West Ham and Everton both target Marco Silva after day of managerial mayhem
At 9:46am, Everton made the less-than-shocking announcement that Sam Allardyce had left as he arrived – fired with enthusiasm.
The Everton board simply could not wait to rid themselves of the man who had marched into Goodison Park on November 30, equally determined to mark a new beginning at the club.
Had his arrival actually marked the start of a fresh season, by May Everton would have been in the top six.
Was that not the aim, after all?
As it was, their last game turned into a damp squib.
Everton failed to show up against a buoyant West Ham side enjoying a much happier London Stadium than they had inhabited several months earlier.
Then, the club had been staring a financially calamitous relegation starkly in the face under Slaven Bilic, only for David Moyes to come in, restructure the whole football side of the club and turn results around.

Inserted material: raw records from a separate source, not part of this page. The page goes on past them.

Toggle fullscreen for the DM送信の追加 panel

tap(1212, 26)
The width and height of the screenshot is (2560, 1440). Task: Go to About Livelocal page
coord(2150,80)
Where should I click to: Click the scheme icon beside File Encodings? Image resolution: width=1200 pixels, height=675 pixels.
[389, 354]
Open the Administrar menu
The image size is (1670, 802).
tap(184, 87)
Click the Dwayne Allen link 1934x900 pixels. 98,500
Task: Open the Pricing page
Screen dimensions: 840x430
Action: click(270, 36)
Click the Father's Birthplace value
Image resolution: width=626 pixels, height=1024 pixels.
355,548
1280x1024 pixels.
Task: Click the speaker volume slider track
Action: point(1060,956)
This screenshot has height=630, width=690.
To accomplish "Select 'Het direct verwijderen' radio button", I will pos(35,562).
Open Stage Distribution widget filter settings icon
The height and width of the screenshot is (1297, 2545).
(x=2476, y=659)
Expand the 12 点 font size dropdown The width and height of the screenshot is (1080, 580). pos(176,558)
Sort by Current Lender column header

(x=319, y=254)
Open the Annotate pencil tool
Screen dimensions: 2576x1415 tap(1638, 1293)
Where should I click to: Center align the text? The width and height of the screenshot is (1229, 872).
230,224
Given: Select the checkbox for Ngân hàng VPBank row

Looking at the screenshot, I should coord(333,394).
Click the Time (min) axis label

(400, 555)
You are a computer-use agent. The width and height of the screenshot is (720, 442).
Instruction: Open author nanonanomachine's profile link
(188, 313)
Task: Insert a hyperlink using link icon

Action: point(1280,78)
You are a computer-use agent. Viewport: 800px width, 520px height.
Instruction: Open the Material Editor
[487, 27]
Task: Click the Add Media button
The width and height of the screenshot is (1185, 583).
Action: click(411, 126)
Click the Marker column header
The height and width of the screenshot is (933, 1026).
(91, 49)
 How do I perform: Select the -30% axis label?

Moreover, in the course of one afternoon, that final 3-1 win over the Toffees saw the Hammers climb two additional places and put £4m extra in prize money straight into the pockets of the owners.
At 12:26pm yesterday, though, it was announced that Moyes’ services also were no longer required, either.
The added irony is that Everton aspire to success they have not been close to since Moyes left for Manchester United in 2013. At the same time, West Ham need the structure to underpin their aspirations that Allardyce provided in four years at the club that saw from promoted from the Championship and established comfortably as a mid-table side with aspirations for Europe.
Now both clubs have Marco Silva in their sights – a more flamboyant manager, maybe, but one who could not save Hull from relegation and left Watford after a poor run of results.
Everton are favourites, with new owner Farhad Moshiri focusing – alongside the large majority of fans who refused to accept Allardyce at the club – on how things are done rather than what is achieved.
Partly it was Big Sam’s fault. He was cantankerous and curmudgeonly and at times acted as though he was bigger than the club. That was something he could get away with at Bolton, but not here.
Yes, Everton were in a hole. But worse than calling a spade a spade, Allardyce insisted on voicing what it was they needed to dig them out of it. Namely discipline, shape and a more rigid defence.
Moyes, on the other hand, did little wrong, having been on the charm offensive from the start. He is simply another victim of the most terrifying three-headed beast outside Greek mythology – the West Ham executive board.
David Gold, who only on Tuesday had expressed a desire for Moyes to stay, David Sullivan and Karren Brady, say they want a manager with proven Premier League experience. Yet Paulo Fonseca from Shakhtar Donetsk is top of their hit-list.
Failing that, Manuel Pellegrini and Rafa Benitez are in the frame, although an appointment is not expected any time soon.
Why rush to make a bad decision when you can do so in a thoughtful and considered manner?
“We are already taking steps to identify and recruit the manager we believe can take West Ham United forward in line with our ambitions,” Sullivan’s statement said yesterday.
“We aim to appoint a high-calibre figure who we feel will lead the club into an exciting future for our loyal supporters within the next 10 days.”
The problem is that West Ham and Everton are among a dozen or so clubs who think they should be in the top six.
After all, at the very head of the business plan for the London Stadium unveiled by Brady before West Ham’s move was “regular Champions League football”.
At the same time, Everton supporters had hoped that some sugar-daddy investment was all that was preventing them from achieving the same.
In the end, though, it was only the footballing pragmatism of Moyes and Allardyce that took the two clubs on the up and up.
“Having taken stock of the situation, we feel that it is right to move in a different direction,” that Sullivan statement continues.